Grußwort des Mainzer Bischofs / Auftakt des Themenjahrs „Reformation und Toleranz"

Worms. Mit einem Festgottesdienst und einem Festakt in der Wormser Dreifaltigkeitskirche haben die Evangelische Kirche in Hessen und Nassau (EKHN) und die Evangelische Kirche in Deutschland (EKD) am Mittwoch, 31. Oktober, den Reformationstag begangen. Nach dem Gottesdienst hat der Stellvertretende Ratsvorsitzende der EKD, Landesbischof Jochen Bohl (Dresden), das von der Evangelischen Kirche ausgerufene „Jahr der Toleranz 2013" im Rahmen der Reformationsdekade der EKD eröffnet. Neben dem Festvortrag von Bundesinnenminister Dr. Hans-Peter Friedrich haben der Mainzer Bischof, Kardinal Karl Lehmann, und der rheinland-pfälzische Ministerpräsident Kurt Beck Grußworte gesprochen. Im Folgenden dokumentieren die Mainzer Bistumsnachrichten vom 7. November 2012 die Rede von Kardinal Lehmann im Wortlaut:

Das Themenjahr 2013 „Reformation und Toleranz" hat im Gesamtzusammenhang der Reformationsdekade bis 2017 auch ökumenisch eine große Bedeutung. Wenn man an der Lutherstätte Worms ist, kann man nicht die Bedeutung des Auftritts Luthers 1521 für unser Thema übersehen. Schließlich bezieht er sich beim Widerstand gegen den verlangten Widerruf auf die Unverletzlichkeit des Gewissens: „Und so lange mein Gewissen durch die Worte Gottes gefangen ist, kann und will ich nichts widerrufen, weil es unsicher ist und die Seligkeit bedroht, etwas gegen das Gewissen zu tun. Gott helf mir! Amen." (Modernisierte Form bei F. Dieckmann, Geschichte in Quellen: Renaissance, Glaubenskämpfe. Absolutismus, Bd. 3, München 1966, Nr. 50, S. 119ff.) Es ist das prägende Wort für die protestantische Tradition bis heute geblieben. Es ist ein „Schlüsseltext des Protestantismus" (Bernd Moeller), das gewiss einen zentralen Baustein im neuzeitlichen Verständnis der Toleranz ausmacht. Insofern ist auch Worms der richtige Ort für die Eröffnung dieses Themenjahres.
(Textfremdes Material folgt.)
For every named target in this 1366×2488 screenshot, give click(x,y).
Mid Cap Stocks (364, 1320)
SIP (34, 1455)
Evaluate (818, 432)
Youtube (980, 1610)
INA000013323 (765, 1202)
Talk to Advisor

In der Lutherforschung der vergangenen Jahrzehnte und Jahre ist aber deutlich geworden, dass dieses Wormser Bekenntnis in der geläufigen Form „Hier stehe ich, ich kann nicht anders, Gott helfe mir" zwar weitreichende Anstöße für die moderne Toleranz gegeben hat, aber nicht verdecken kann, wie mühsam und schwierig das Durchsetzen einer allgemeinen Toleranz gerade auch durch Luthers eigenständiges Denken gewesen ist. Es gibt gewiss Anhaltspunkte, die die moderne Entwicklung förderten. Ein Leben lang war für Luther wichtig, dass Glauben sich nicht zwingen lasse. Jede Gewalt um des Glaubens willen lehnte er ab. Aber er war, gestärkt durch die Erfahrungen des Bauernkrieges und des zunehmenden Widerstandes gegen das Wittenberger Reformationsmodell, von der inneren Notwendigkeit einer uneingeschränkten kirchlichen und glaubensmäßigen Einheitlichkeit überzeugt. Dies verband ihn mit dem bisherigen, „alten" Denken. Dies zeigte sich ganz besonders in Luthers Haltung gegenüber den Türken, „Papisten", Täufern und besonders in den späten Judenschriften. Der ausschließliche Wahrheitsanspruch trieb Luther auch dazu, bei den weltlichen Autoritäten Vertreibung durchzusetzen, gewiss nicht durch Feuer oder Schwert wie bei anderen religiösen Führern der Zeit. Aber es bleibt bei dem, was Heinz Schilling in seiner Luther-Biografie (Martin Luther. Rebell in einer Zeit des Umbruchs, München 2012) so formuliert: „Luther war Toleranz in modernem Sinne fremd. Eine Pluralität religiöser Wahrheit konnte er sich nicht vorstellen." (S. 627) Dies hängt nicht nur mit seinem prophetischen Selbstbewusstsein zusammen. Vielmehr gilt: „Von Pluralismus im modernen weltanschaulichen Sinne war auch das multipolare Europa der Konfessionen noch weit entfernt. Der von Luther angestoßene Prozess religiös-weltanschaulicher Differenzierung konnte erst nach weiteren schweren Kämpfen in den modernen Pluralismus münden... In der modernen Welt sind Politik und Religion getrennt, für den Reformator in dieser Form undenkbar, aber dennoch eine Konsequenz seiner Reformation." (S. 629) Gewissensfreiheit musste sich mehr und mehr auch und gerade für Andersdenkende und Fremde durchsetzen. Man denke auch an das Verhältnis zu den Calvinisten. „Gleichwohl hat seine ganz anders motivierte Rebellion gegen den exklusiven und autoritären Wahrheitsanspruch der kirchlichen Hierarchie dazu beigetragen, der neuzeitlichen Toleranz und dem modernen Pluralismus den Weg zu ebnen." (S. 630)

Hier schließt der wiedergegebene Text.